▶ [Tasks and exercises]:
1. According to Dorothy Bishop in the article on diagnostic substitution, why might an autism diagnosis be preferred over a diagnosis of a related condition?
2. Transcribe the article on diagnostic substitution from "Diagnostic substitution is" up to and including "of the second.".

▶ [Exercise text]:
════════════════════
= Diagnostic substitution =

Diagnostic substitution is a phenomenon in which one label for a condition becomes replaced with another, causing an apparent decrease in the rate of the first condition and increase in the rate of the second.

==Autism==
The best-known example is that of the increasing rates of autism in developed countries such as the United States, which some studies suggest is at least partly a result of people substituting diagnoses of autism for intellectual disability and learning disabilities. While a pilot study by the MIND Institute published in 2002 concluded that "There is no evidence that loosening in diagnostic criteria contributed to an increase in the number of children with autism," this study used data from the California Department of Developmental Services database, which, according to a study by Paul Shattuck, is unreliable because "...the administrative prevalence figures for most states are well below epidemiological estimates." With regard to the role of diagnostic substitution in the increase in reported cases of autism, Dorothy Bishop has said, "This could be in part because of new conceptualisations of autism, but may also be fuelled by strategic considerations: resources for children with ASD tend to be much better than those for children with other related conditions, such as language impairment or intellectual handicaps, so this diagnosis may be preferred." Bishop has herself published a small study concluding that people who would now be diagnosed as autistic would, in the past, have been diagnosed with developmental language disorder. Emily Willingham has noted that at the time autism was first reported by Leo Kanner in 1943, while autistic people existed before that time, they had historically been referred to as insane, schizophrenic, intellectually disabled, or language impaired.
════════════════════
▶ [Entries provided]:

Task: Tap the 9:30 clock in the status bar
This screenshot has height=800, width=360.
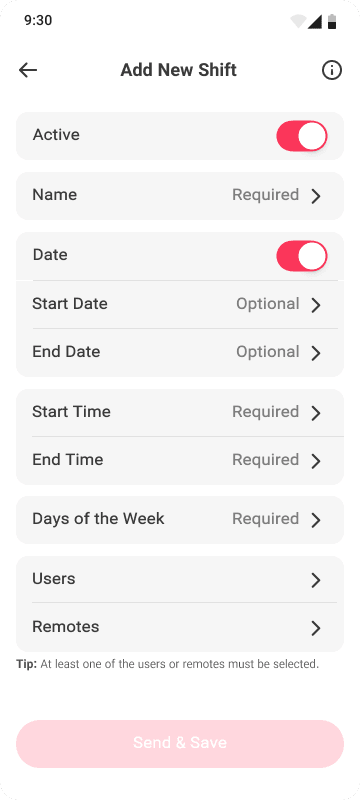Action: (38, 20)
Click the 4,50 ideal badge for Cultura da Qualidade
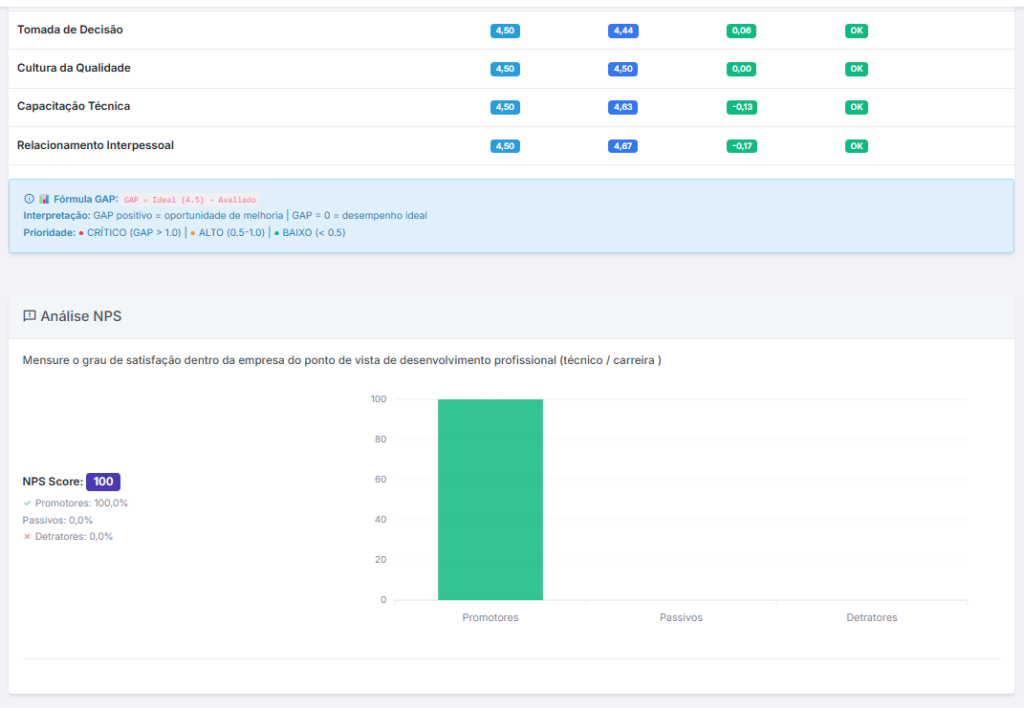This screenshot has height=708, width=1024. tap(505, 69)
════════════════════
▶ [Solved tasks]:
1. Bishop says that resources for children with ASD tend to be much better than those for children with related conditions such as language impairment or intellectual handicaps. Strategic considerations may therefore lead to an autism diagnosis being preferred.

2.
Diagnostic substitution is a phenomenon in which one label for a condition becomes replaced with another, causing an apparent decrease in the rate of the first condition and increase in the rate of the second.